__Written request__:
Copy everything from the line containing "This screenshot has width=920, height=542." down to the line containing "pyautogui.click(x=728, y=401)", swapping "GUI agent" for "computer-use agent" and leaving all else unchanged.

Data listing
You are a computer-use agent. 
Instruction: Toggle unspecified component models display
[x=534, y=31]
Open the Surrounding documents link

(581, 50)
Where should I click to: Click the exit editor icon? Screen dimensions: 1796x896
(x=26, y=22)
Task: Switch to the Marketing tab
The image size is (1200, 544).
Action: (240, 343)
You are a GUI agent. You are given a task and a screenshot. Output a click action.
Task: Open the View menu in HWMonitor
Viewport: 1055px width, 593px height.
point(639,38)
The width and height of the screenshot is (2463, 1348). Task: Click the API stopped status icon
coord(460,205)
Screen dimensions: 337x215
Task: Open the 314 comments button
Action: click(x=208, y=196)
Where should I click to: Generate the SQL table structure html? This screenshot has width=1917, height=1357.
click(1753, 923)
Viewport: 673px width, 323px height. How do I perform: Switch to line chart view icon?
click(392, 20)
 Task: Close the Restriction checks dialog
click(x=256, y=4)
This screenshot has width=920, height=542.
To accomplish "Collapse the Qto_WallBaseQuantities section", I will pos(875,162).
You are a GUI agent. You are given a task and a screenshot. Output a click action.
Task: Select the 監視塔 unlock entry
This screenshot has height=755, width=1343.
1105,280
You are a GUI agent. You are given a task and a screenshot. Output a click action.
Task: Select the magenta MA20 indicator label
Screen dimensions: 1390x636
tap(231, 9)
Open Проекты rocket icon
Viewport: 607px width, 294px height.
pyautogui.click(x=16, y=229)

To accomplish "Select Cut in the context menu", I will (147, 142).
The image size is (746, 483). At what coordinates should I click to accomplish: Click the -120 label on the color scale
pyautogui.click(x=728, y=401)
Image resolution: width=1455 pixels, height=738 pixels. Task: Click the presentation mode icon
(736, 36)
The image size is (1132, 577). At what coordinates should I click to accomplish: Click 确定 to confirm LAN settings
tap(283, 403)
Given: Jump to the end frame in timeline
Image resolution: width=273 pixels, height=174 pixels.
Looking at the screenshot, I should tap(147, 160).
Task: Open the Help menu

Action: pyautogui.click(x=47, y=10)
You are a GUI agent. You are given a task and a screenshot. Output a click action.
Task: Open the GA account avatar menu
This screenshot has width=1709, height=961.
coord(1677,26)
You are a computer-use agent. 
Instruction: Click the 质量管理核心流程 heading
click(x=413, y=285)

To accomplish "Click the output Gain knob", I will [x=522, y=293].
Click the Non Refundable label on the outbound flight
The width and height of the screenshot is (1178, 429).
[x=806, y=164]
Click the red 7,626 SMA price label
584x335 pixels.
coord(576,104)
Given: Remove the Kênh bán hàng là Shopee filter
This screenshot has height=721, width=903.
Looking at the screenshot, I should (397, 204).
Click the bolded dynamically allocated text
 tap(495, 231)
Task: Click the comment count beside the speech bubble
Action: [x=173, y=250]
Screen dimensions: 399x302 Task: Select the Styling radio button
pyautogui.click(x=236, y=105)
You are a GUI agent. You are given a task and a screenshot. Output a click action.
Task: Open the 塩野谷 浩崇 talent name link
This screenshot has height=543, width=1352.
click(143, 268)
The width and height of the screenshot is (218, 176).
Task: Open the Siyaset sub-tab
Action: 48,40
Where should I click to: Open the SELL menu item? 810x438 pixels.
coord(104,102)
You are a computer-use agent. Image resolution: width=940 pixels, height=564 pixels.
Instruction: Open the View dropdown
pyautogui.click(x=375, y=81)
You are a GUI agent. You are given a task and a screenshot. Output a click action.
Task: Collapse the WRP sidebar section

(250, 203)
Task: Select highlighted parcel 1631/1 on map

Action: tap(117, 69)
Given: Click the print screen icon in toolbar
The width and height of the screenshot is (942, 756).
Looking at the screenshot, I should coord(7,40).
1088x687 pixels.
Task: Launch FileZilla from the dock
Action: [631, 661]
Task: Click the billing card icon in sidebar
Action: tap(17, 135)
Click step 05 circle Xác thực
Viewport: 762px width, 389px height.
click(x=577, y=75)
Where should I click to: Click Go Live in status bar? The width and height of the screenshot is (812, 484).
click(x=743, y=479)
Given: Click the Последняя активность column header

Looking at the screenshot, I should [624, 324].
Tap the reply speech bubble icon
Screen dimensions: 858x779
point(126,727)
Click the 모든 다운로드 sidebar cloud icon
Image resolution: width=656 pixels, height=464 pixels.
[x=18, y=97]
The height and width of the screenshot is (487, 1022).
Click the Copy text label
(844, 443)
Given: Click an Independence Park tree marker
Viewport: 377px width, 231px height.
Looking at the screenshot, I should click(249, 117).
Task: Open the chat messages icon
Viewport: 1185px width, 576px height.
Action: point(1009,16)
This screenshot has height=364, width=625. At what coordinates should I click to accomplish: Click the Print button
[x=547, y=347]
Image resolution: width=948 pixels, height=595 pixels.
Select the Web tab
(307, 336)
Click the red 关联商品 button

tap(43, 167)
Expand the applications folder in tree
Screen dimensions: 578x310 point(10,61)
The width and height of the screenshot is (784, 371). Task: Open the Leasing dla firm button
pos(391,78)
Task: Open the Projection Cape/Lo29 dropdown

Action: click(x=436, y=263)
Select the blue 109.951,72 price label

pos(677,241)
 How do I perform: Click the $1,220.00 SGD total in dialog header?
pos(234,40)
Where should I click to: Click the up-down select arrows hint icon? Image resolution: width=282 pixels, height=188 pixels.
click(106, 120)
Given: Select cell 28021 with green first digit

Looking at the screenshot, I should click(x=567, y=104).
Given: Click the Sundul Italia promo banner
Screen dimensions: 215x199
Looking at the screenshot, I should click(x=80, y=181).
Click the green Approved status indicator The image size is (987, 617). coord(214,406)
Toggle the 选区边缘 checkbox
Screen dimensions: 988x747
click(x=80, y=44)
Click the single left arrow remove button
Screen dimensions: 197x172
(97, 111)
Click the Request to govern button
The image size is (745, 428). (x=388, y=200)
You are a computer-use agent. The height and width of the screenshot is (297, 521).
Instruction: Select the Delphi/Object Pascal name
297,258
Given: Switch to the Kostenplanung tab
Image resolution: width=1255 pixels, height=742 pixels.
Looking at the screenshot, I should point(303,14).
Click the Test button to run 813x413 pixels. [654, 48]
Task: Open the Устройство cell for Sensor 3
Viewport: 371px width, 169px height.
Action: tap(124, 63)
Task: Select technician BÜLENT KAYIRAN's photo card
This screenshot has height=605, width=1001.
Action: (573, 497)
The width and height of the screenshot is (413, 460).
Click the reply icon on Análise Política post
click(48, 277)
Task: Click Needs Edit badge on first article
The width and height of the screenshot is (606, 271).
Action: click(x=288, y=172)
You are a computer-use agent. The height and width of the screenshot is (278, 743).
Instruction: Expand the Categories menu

__Exercise result__:
This screenshot has width=920, height=542.
To accomplish "Collapse the Qto_WallBaseQuantities section", I will pos(875,162).
You are a computer-use agent. You are given a task and a screenshot. Output a click action.
Task: Select the 監視塔 unlock entry
This screenshot has height=755, width=1343.
1105,280
You are a computer-use agent. You are given a task and a screenshot. Output a click action.
Task: Select the magenta MA20 indicator label
Screen dimensions: 1390x636
tap(231, 9)
Open Проекты rocket icon
Viewport: 607px width, 294px height.
pyautogui.click(x=16, y=229)

To accomplish "Select Cut in the context menu", I will (147, 142).
The image size is (746, 483). At what coordinates should I click to accomplish: Click the -120 label on the color scale
pyautogui.click(x=728, y=401)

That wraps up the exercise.